### TASK TO COMPLETE
Starting with the line that includes "Open the Hole tool", write out every remaining line of the records below exactly as it appears, leaving out any images.
*-*-*
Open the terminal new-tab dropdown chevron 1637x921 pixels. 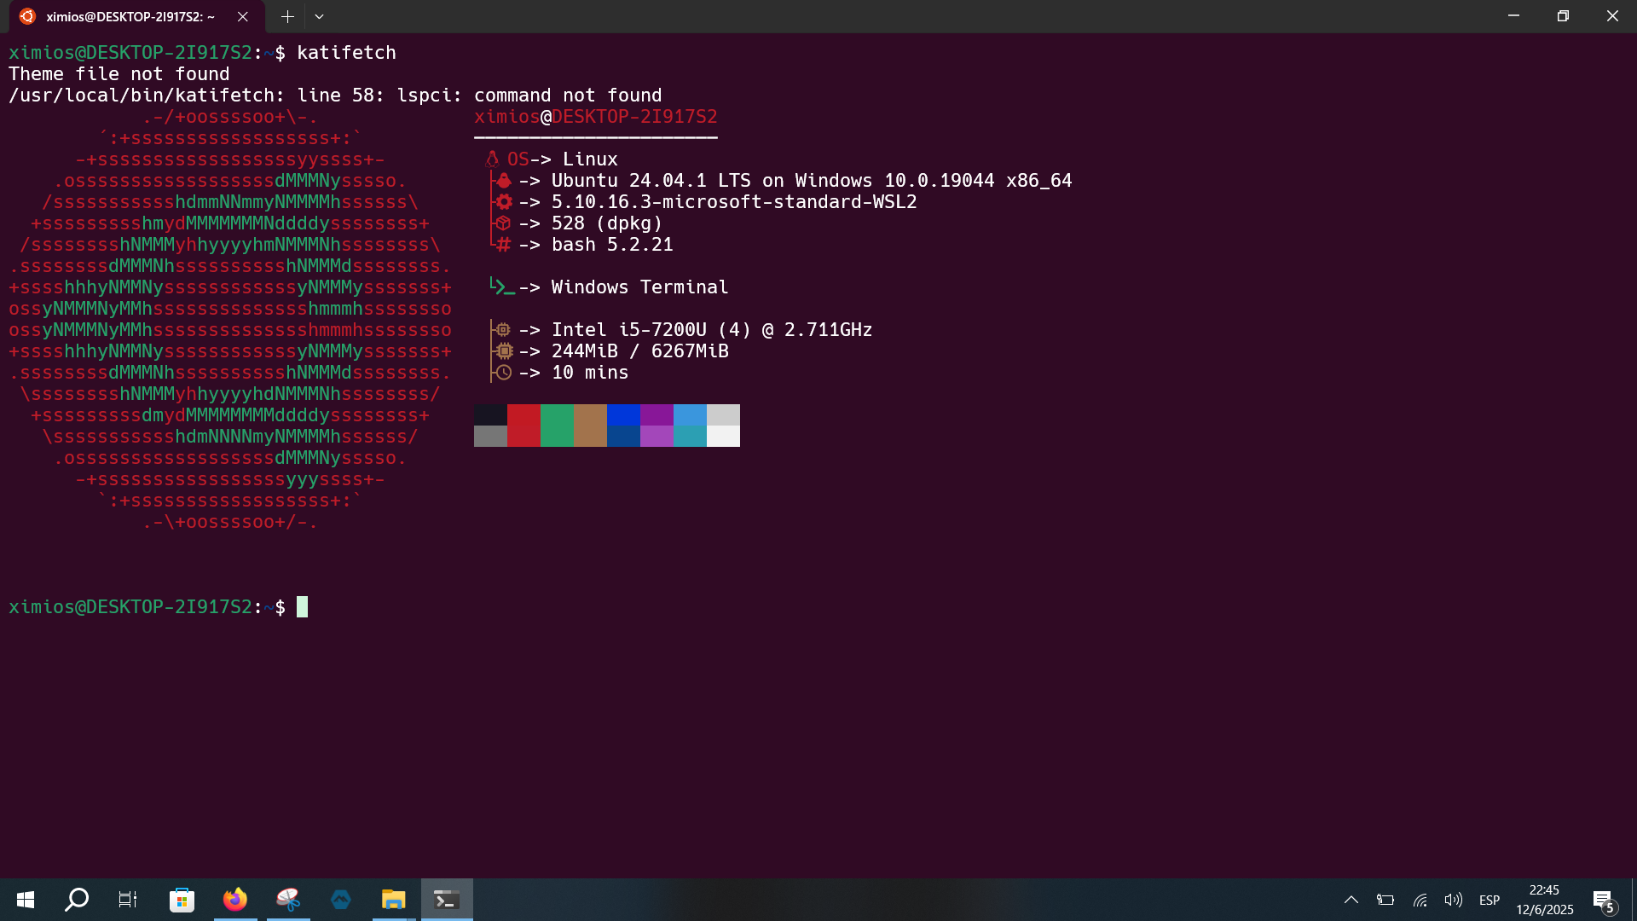(x=320, y=16)
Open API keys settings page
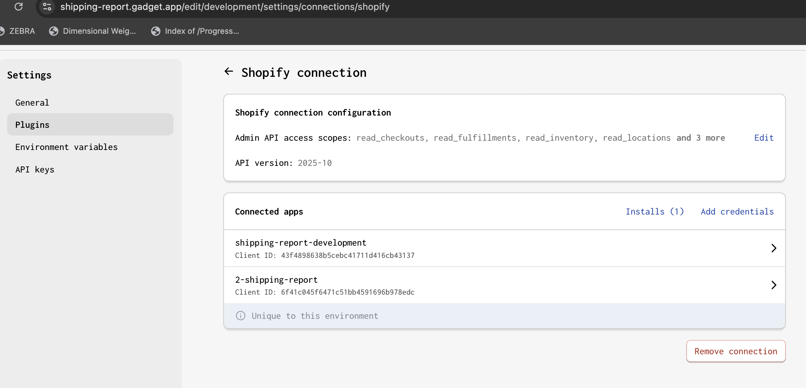806x388 pixels. tap(35, 170)
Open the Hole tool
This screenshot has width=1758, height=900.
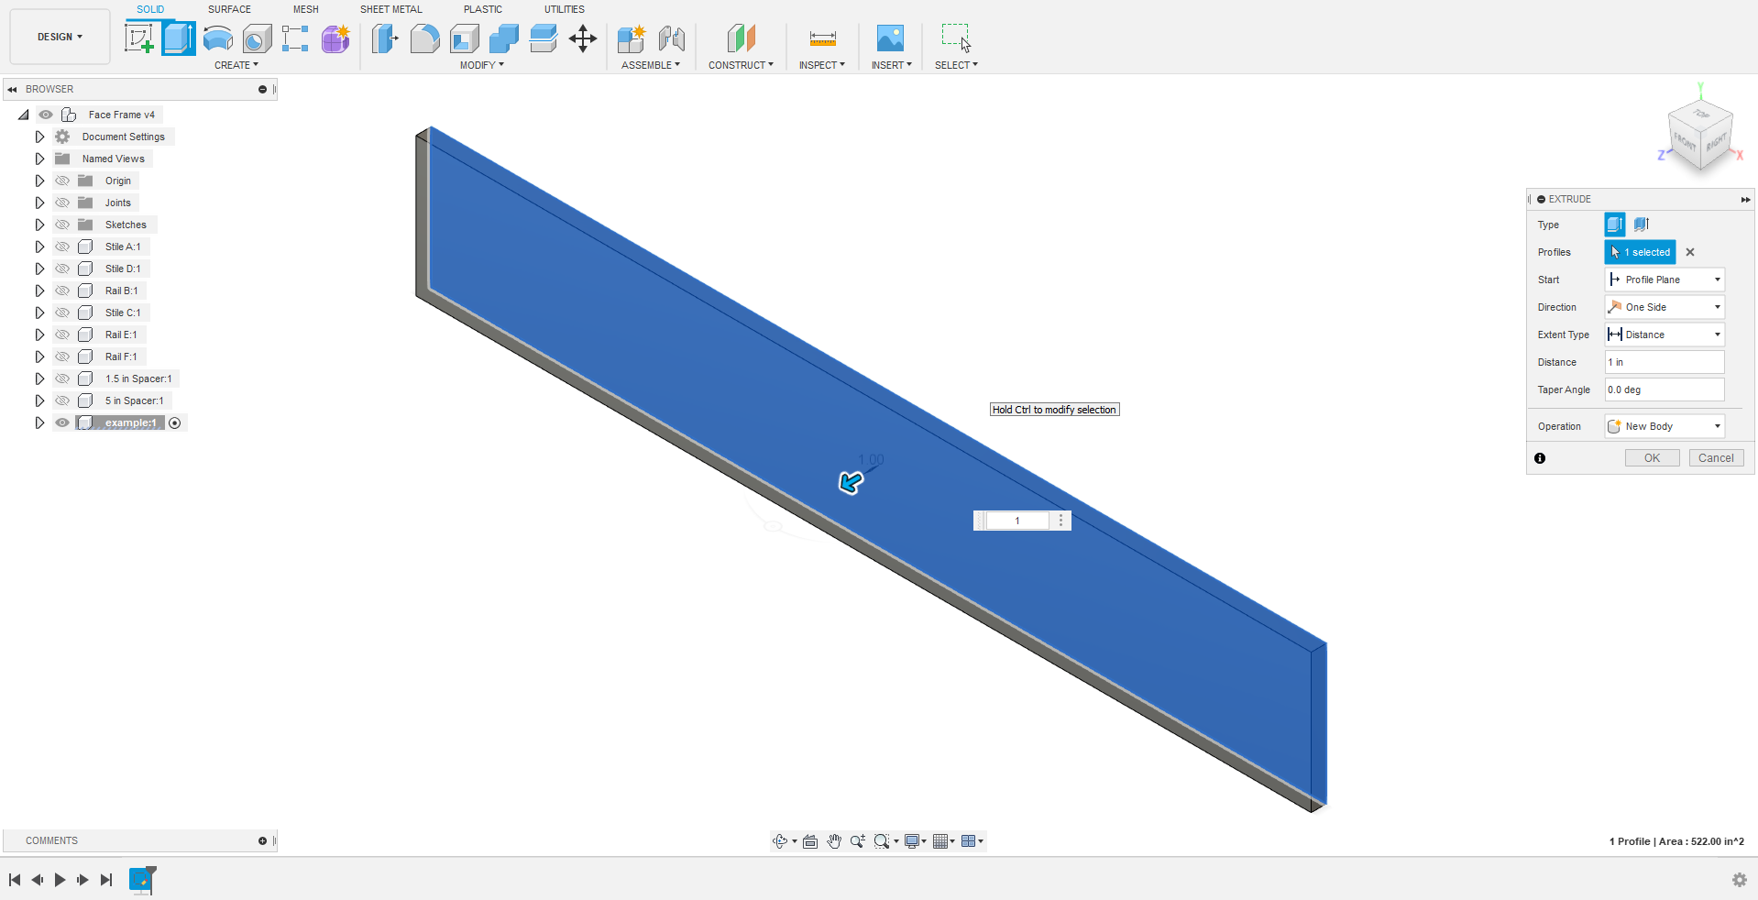point(257,38)
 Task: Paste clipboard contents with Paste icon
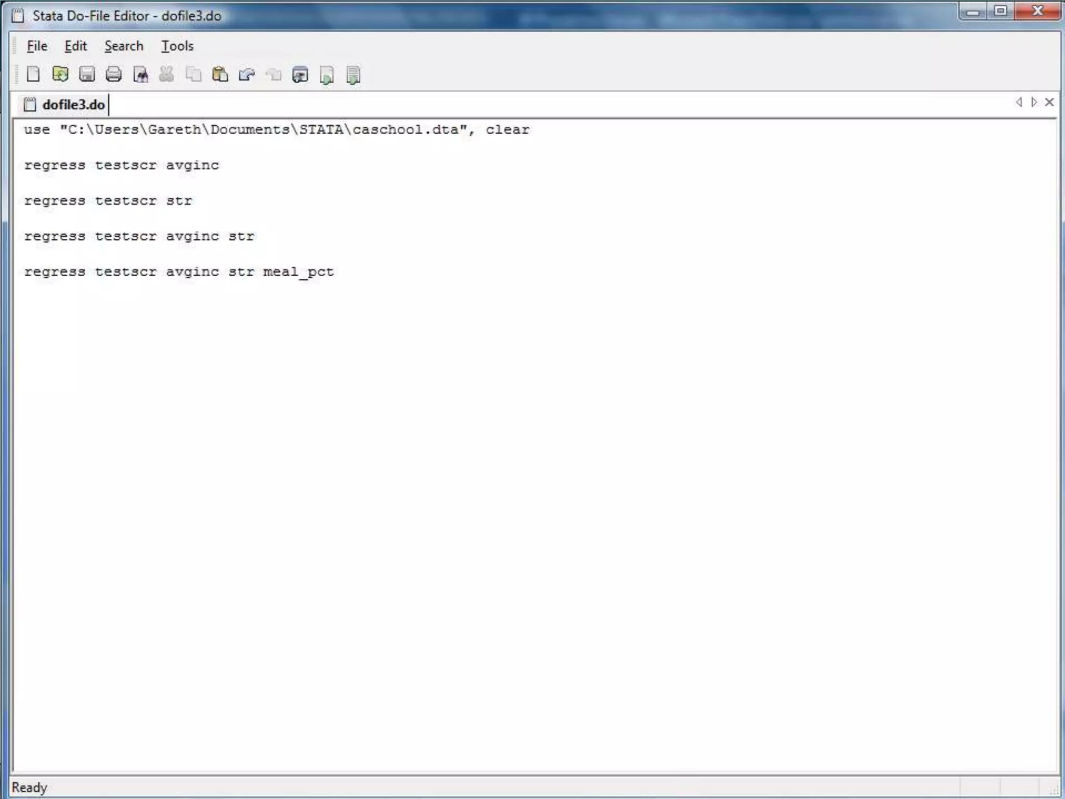pyautogui.click(x=220, y=74)
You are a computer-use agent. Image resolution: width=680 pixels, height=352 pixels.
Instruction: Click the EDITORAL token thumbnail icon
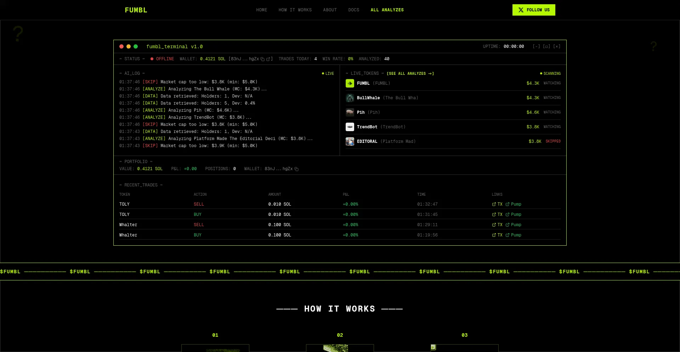point(350,141)
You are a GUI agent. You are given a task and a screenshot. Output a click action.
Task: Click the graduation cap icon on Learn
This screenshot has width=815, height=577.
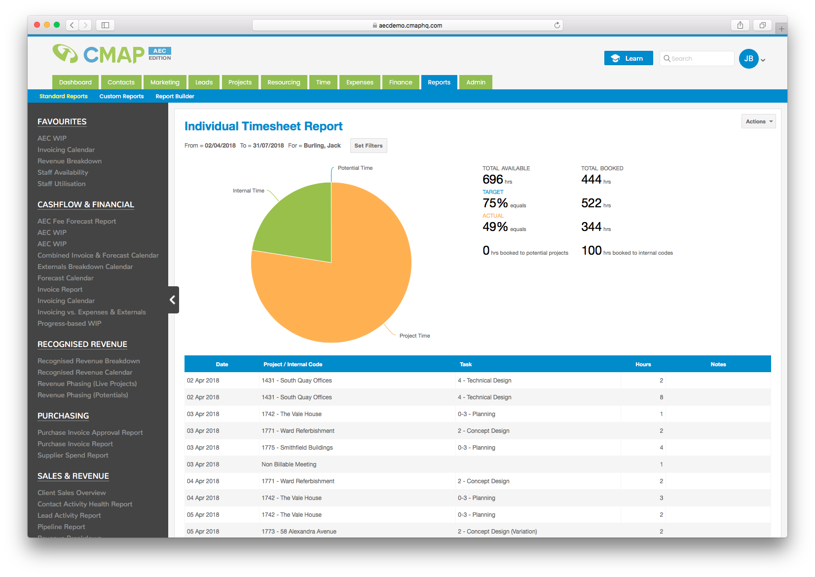[x=615, y=58]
*-*-*
### ANSWER SPACE
Open the Hole tool
This screenshot has width=1758, height=900.
point(257,38)
 Task: Paste clipboard contents with Paste icon
pyautogui.click(x=220, y=74)
You are a computer-use agent. Image resolution: width=680 pixels, height=352 pixels.
Instruction: Click the EDITORAL token thumbnail icon
point(350,141)
You are a GUI agent. You are given a task and a screenshot. Output a click action.
Task: Click the graduation cap icon on Learn
This screenshot has width=815, height=577.
[x=615, y=58]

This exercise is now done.